William Willet había sido un magnate de la construcción a principios del siglo XX. Vivía a unos 15 kilómetros al sur de Greenwich, en un lugar llamado Chislehurst. Pues bien, este adinerado constructor era muy aficionado a los caballos; solía dar grandes paseos, sobre todo al alba, subido a lomos de uno de ellos, internándose por el bosque cercano a donde vivía. Por supuesto, en sus cabalgatas debía pasar por delante de las casas de la población. Muchas veces, en los días de verano, cuando los rayos del sol ya calientan a primeras horas del día, observaba las persianas cerradas y pensaba en la gente que estaría durmiendo plácidamente en sus lechos, ajenas a la vida que ya había despertado al aire libre. ¡Qué desperdicio de tiempo! debió de pensar. Así que se le ocurrió escribir un panfleto con esa idea suya: si se arrancara ese tiempo matinal del alba y se colocara al final de la tarde, la gente no sólo podría disfrutar de más horas de luz, sino que también se podría alargar la jornada de trabajo (beneficio para las empresas como la suya). Aquel panfleto se conoció con el pomposo título de “The Wasted Daylight” (la luz diurna desperdiciada). Regresemos ahora a los alemanes y sus problemas de energía.

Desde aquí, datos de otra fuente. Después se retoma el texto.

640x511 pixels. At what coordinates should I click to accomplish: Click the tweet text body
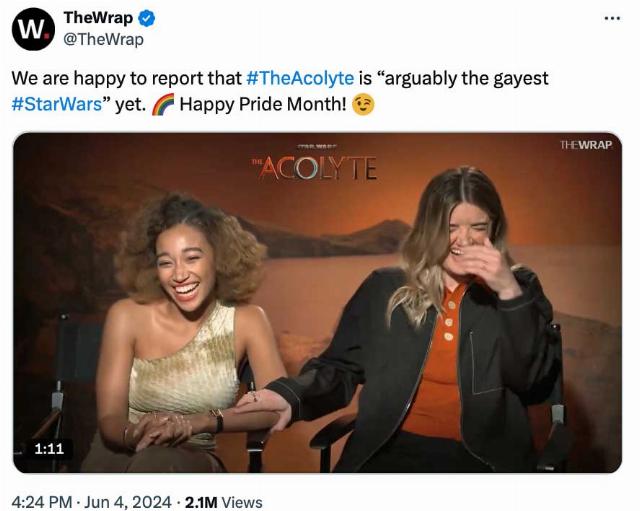point(280,91)
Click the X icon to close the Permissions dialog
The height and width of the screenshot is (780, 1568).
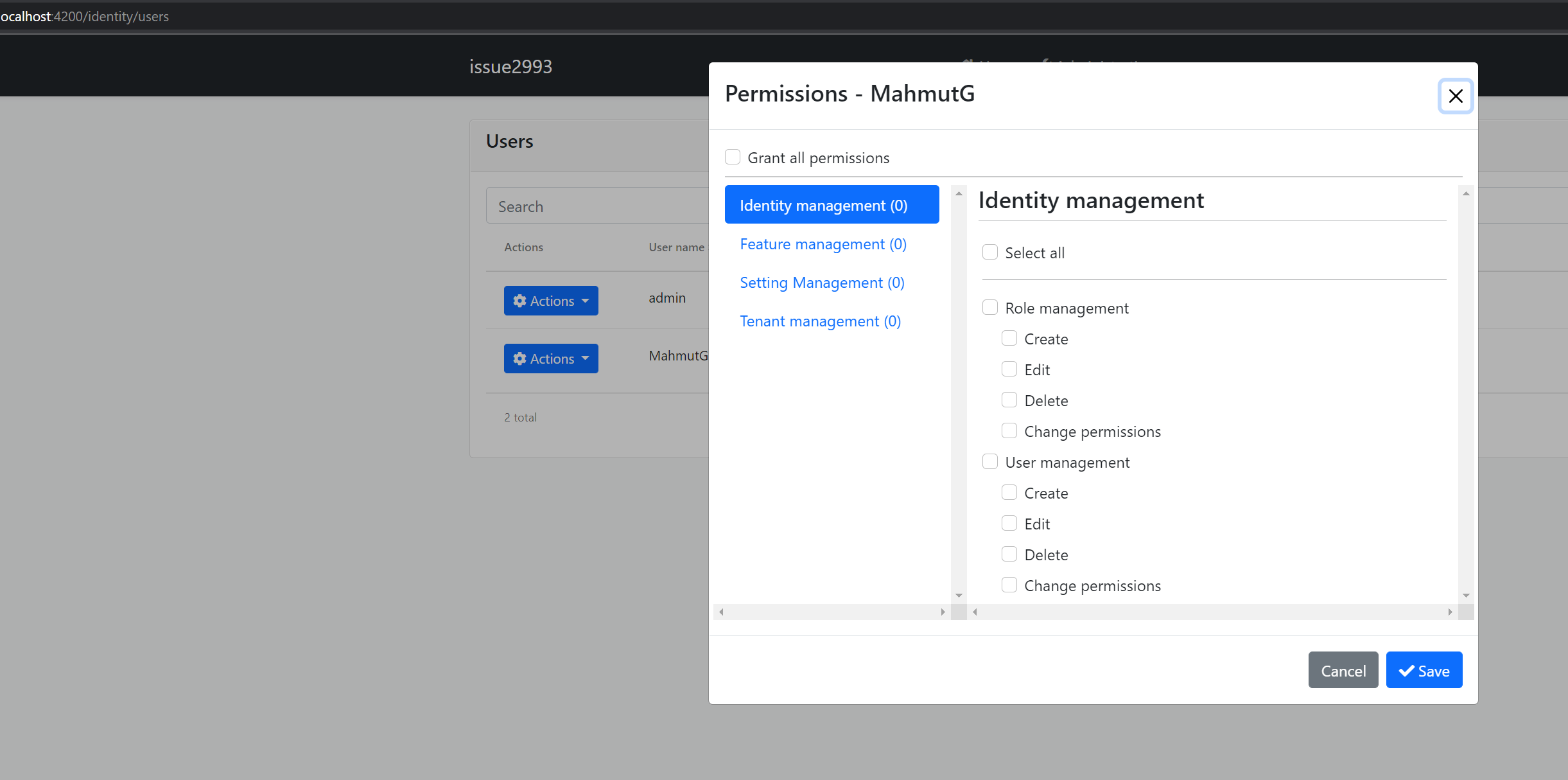pyautogui.click(x=1455, y=96)
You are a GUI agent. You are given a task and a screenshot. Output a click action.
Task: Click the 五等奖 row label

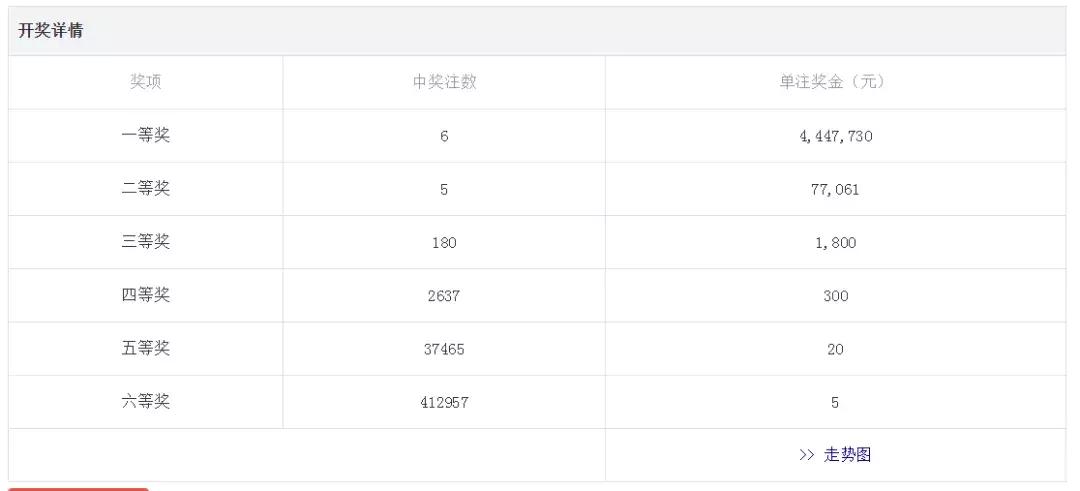click(x=146, y=348)
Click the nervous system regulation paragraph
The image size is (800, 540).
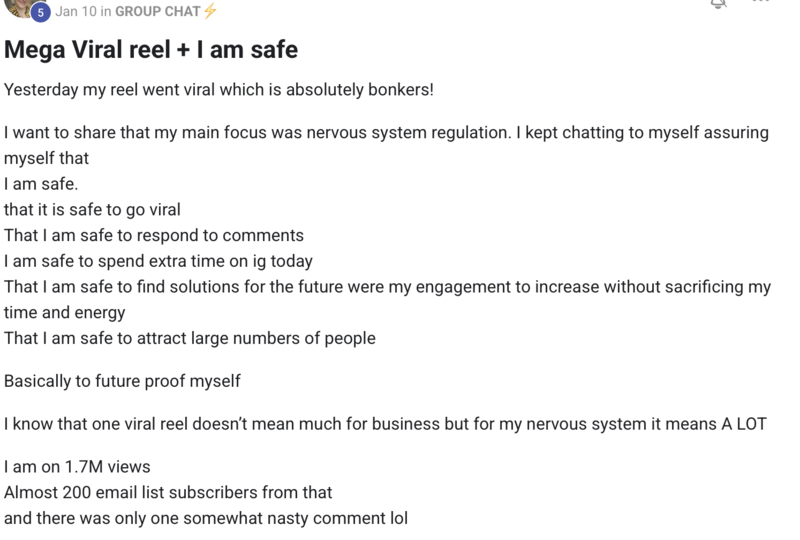coord(386,145)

Dado que no veían la forma de aumentar la producción de carbón, se les ocurrió que podrían consumir menos carbón, aprovechando esas horas matinales que la primavera y el verano proporcionaban, siguiendo la línea razonada de William Willet. Así que comenzaron a torpedear a la población civil, sobre todo a los empresarios, con la idea de acomodar las horas, o lo relojes, a la jornada diurna, de modo que los empresarios podían ahorrar en sus gastos, los gobernantes podían mantener la guerra, y los ciudadanos.... bueno, podrían disfrutar de más tiempo al levantarse con el alba, aunque fuera para ir al trabajo. De modo que en la zona germana se adoptó el cambio de horario, para lo cual se difundieron montones de tarjetas postales para advertir de ello a la población. Pocas semanas después a los ingleses les pareció una estupenda idea, de manera que se adhirieron a la moda. Antes de terminar la guerra varios países imitaron a estos dos, llegando a Estados Unidos en 1918.
El término de la guerra no puso fin a este idea tan productiva. Los cambios horarios se expandieron por todas partes hasta llegar un momento en que toda Europa, toda América, toda Asia, toda Oceanía y la mayor parte de África (casi todo el mundo) adoptaron este sistema. Con el tiempo y las transformaciones que la industria y la sociedad fueron sufriendo a lo largo del siglo pasado, esta medida horaria fue perdiendo vigencia, puesto que empezó a resultar tan inútil como innecesaria, así que poco a poco los diferentes países fueron abandonando la idea y dejaron de modificar sus relojes. Actualmente, salvo tres o cuatro países, ni Asia, ni África ni Oceanía adelantan o atrasan las manecillas, o los números digitales.

¿Se debería desistir y rendirse al hecho de que ya no tiene sentido esta norma? ¿Todavía tiene su provecho en el ahorro de energía? Sea como fuere, la medida fue adoptaba con dos fines muy nobles que engrandecen a la Humanidad: prolongar una guerra y enriquecer a los poderosos. Ustedes mismos.